Abstract

The sources and flow paths of basinal fluids that precipitated the dolomite-hosted Mississippi Valley-type orebodies of southeast Missouri have historically been a subject of debate. This study presents geochemical data for epigenetic dolomites of the Bonneterre Dolomite directly above the Lamotte Sandstone aquifer and from the Viburnum Trend orebodies. Samples of epigenetic replacement dolomite were collected at the Bonneterre Dolomite-Lamotte Sandstone contact from 35 drill cores covering an area of more than 25,000 km 2 west of the St. Francois Mountains.
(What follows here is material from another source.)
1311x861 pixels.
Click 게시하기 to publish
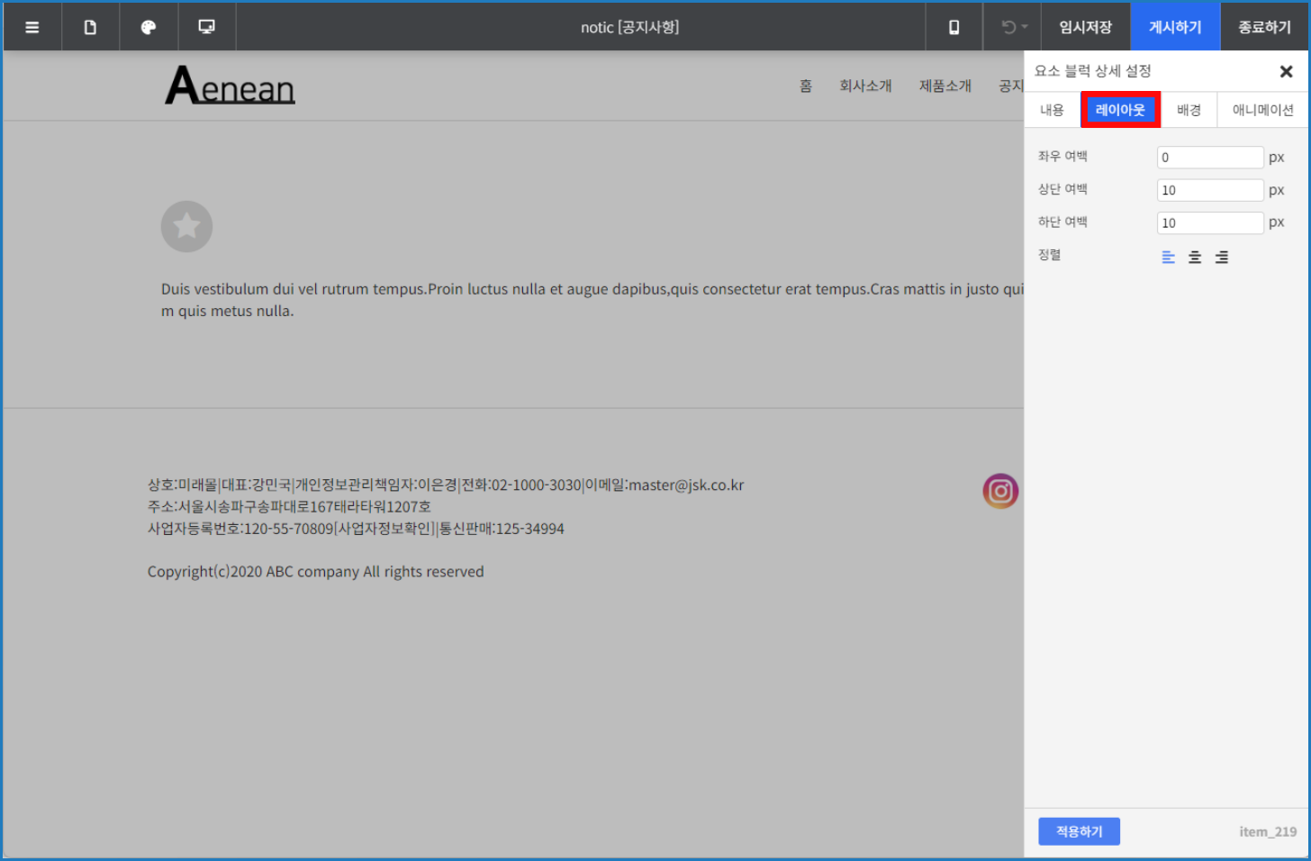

There are distinct aerial trends in Fe, Mn, and Sr contents of the dolomite from values of 3.47 wt%, 0.38 wt%, and 27 ppm in the south to 0.82 wt%, 0.12 wt%, and 54 ppm in the north, respectively. In and near the Viburnum Trend lead-zinc subdistrict, the distributions of Fe, Mn, and Sr are reversed, from values of 0.50 wt%, 0.10 wt%, and 105 ppm in the south to 3.15 wt%, 0.55 wt%, and 40 ppm in the north, respectively. Fe and Mn contents of gangue dolomite cement in the Viburnum Trend orebodies show a similar south-to-north enrichment, ranging from 1.41 mole% FeCO 3 and 0.11 mole% MnCO 3 in the south to 2.34 mole% and 0.23 mole% in the north, respectively. On the basis of fractionation of minor and trace elements between fluids and dolomites, the data are interpreted to indicate a regional south-to-north flow of water from the Arkoma Basin through the Lamotte Sandstone. A second fluid-flow system, with a northern source (possibly the Illinois Basin), precipitated the late phases of gangue dolomite cement in the Viburnum Trend and may have been active during the earlier precipitation of the dolomite at the Lamotte-Bonneterre contact. The inferred fluid-flow paths suggest a more complex, multiple-basin fluid involvement than previously suggested for the Mississippi Valley-type Pb-Zn mineralization of southeast Missouri.